Using itervalues can be considerably faster for large dictionaries with random access:
$ python2 -m timeit -s 'from collections import OrderedDict; from random import randint; size = 1000; d = OrderedDict({i:i for i in range(size)})' 'i = randint(0, size-1); d.values()[i:i+1]'
1000 loops, best of 3: 259 usec per loop
$ python2 -m timeit -s 'from collections import OrderedDict; from random import randint; size = 10000; d = OrderedDict({i:i for i in range(size)})' 'i = randint(0, size-1); d.values()[i:i+1]'
100 loops, best of 3: 2.3 msec per loop
$ python2 -m timeit -s 'from collections import OrderedDict; from random import randint; size = 100000; d = OrderedDict({i:i for i in range(size)})' 'i = randint(0, size-1); d.values()[i:i+1]'
10 loops, best of 3: 24.5 msec per loop
$ python2 -m timeit -s 'from collections import OrderedDict; from random import randint; size = 1000; d = OrderedDict({i:i for i in range(size)})' 'i = randint(0, size-1); next(itertools.islice(d.itervalues(), i, i+1))'
10000 loops, best of 3: 118 usec per loop
$ python2 -m timeit -s 'from collections import OrderedDict; from random import randint; size = 10000; d = OrderedDict({i:i for i in range(size)})' 'i = randint(0, size-1); next(itertools.islice(d.itervalues(), i, i+1))'
1000 loops, best of 3: 1.26 msec per loop
$ python2 -m timeit -s 'from collections import OrderedDict; from random import randint; size = 100000; d = OrderedDict({i:i for i in range(size)})' 'i = randint(0, size-1); next(itertools.islice(d.itervalues(), i, i+1))'
100 loops, best of 3: 10.9 msec per loop
$ python2 -m timeit -s 'from indexed import IndexedOrderedDict; from random import randint; size = 1000; d = IndexedOrderedDict({i:i for i in range(size)})' 'i = randint(0, size-1); d.values()[i]'
100000 loops, best of 3: 2.19 usec per loop
$ python2 -m timeit -s 'from indexed import IndexedOrderedDict; from random import randint; size = 10000; d = IndexedOrderedDict({i:i for i in range(size)})' 'i = randint(0, size-1); d.values()[i]'
100000 loops, best of 3: 2.24 usec per loop
$ python2 -m timeit -s 'from indexed import IndexedOrderedDict; from random import randint; size = 100000; d = IndexedOrderedDict({i:i for i in range(size)})' 'i = randint(0, size-1); d.values()[i]'
100000 loops, best of 3: 2.61 usec per loop
+--------+-----------+----------------+---------+
| size | list (ms) | generator (ms) | indexed |
+--------+-----------+----------------+---------+
| 1000 | .259 | .118 | .00219 |
| 10000 | 2.3 | 1.26 | .00224 |
| 100000 | 24.5 | 10.9 | .00261 |
+--------+-----------+----------------+---------+
Python 3.6
Python 3 has the same two basic options (list vs generator), but the dict methods return generators by default.
List method:
list(d.values())[0] # "python"
list(d.values())[1] # "spam"
Generator method:
import itertools
next(itertools.islice(d.values(), 0, 1)) # "python"

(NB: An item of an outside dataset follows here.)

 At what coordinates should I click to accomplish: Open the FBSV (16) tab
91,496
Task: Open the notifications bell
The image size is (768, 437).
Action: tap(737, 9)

next(itertools.islice(d.values(), 1, 2)) # "spam"
Python 3 dictionaries are an order of magnitude faster than python 2 and have similar speedups for using generators.
+--------+-----------+----------------+---------+
| size | list (ms) | generator (ms) | indexed |
+--------+-----------+----------------+---------+
| 1000 | .0316 | .0165 | .00262 |
| 10000 | .288 | .166 | .00294 |
| 100000 | 3.53 | 1.48 | .00332 |
+--------+-----------+----------------+---------+
It's a new era and with Python 3.6.1 dictionaries now retain their order. These semantics aren't explicit because that would require BDFL approval. But Raymond Hettinger is the next best thing (and funnier) and he makes a pretty strong case that dictionaries will be ordered for a very long time.
So now it's easy to create slices of a dictionary:
test_dict = {
'first': 1,
'second': 2,
'third': 3,
'fourth': 4
}
list(test_dict.items())[:2]
Note: Dictonary insertion-order preservation is now official in Python 3.7.